__Exercise materials__:
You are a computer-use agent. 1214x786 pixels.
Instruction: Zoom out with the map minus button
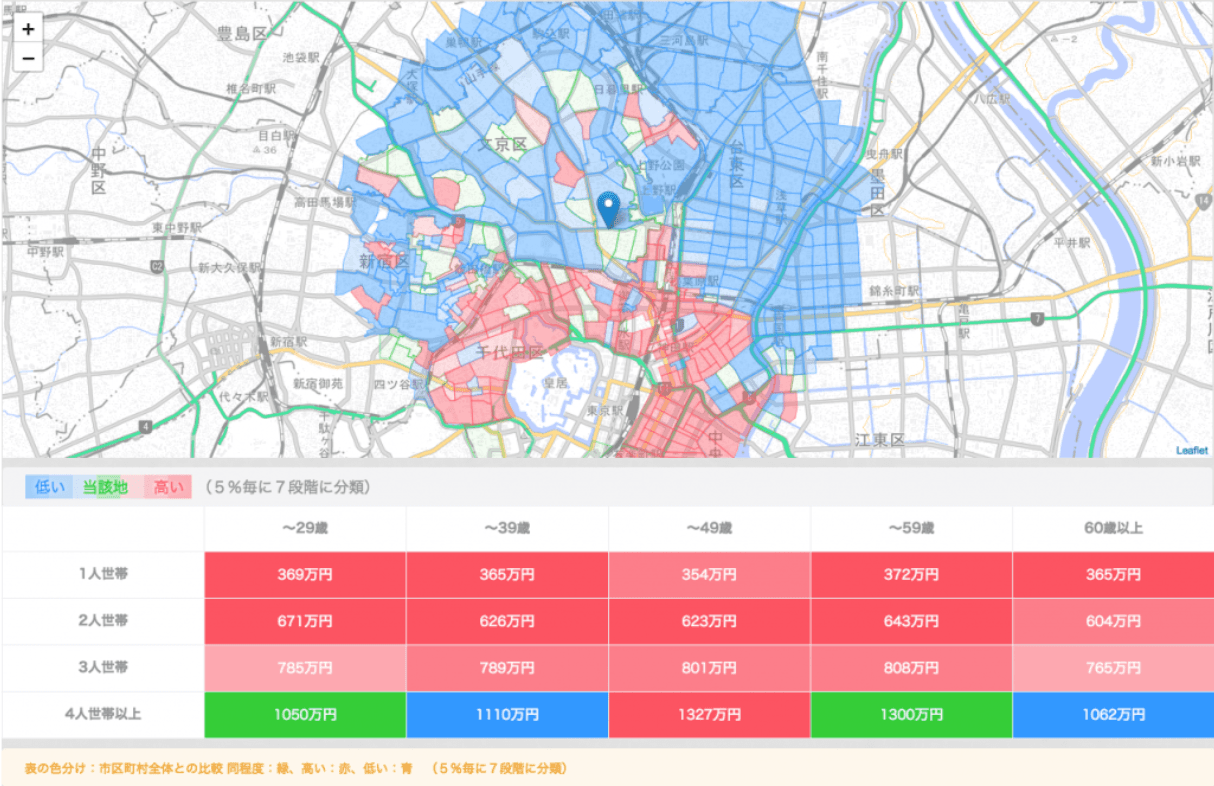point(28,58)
---
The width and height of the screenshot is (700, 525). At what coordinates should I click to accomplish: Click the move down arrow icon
==
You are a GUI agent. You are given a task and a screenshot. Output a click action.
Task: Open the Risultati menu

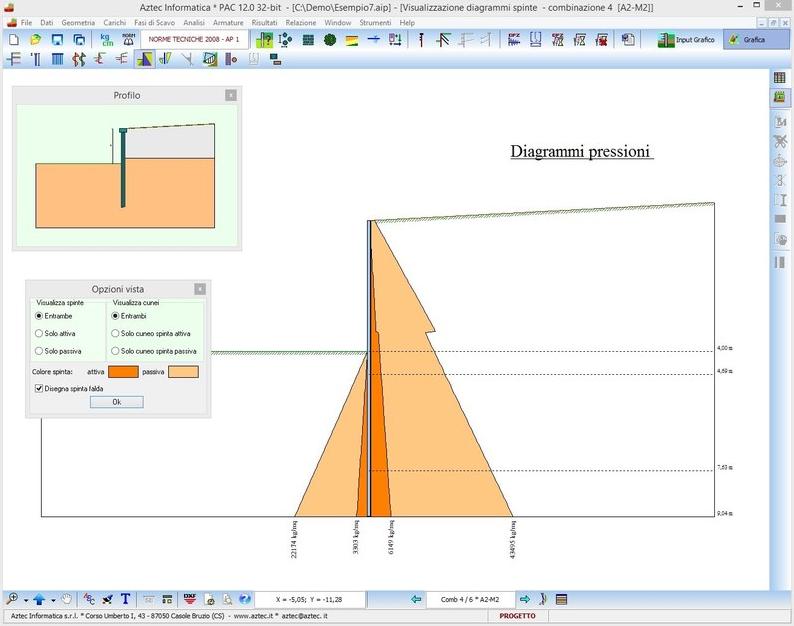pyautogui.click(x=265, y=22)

__Exercise directions__:
State how many lines of the data above contain the word "agent", giving only the number.

__Full answer__:
2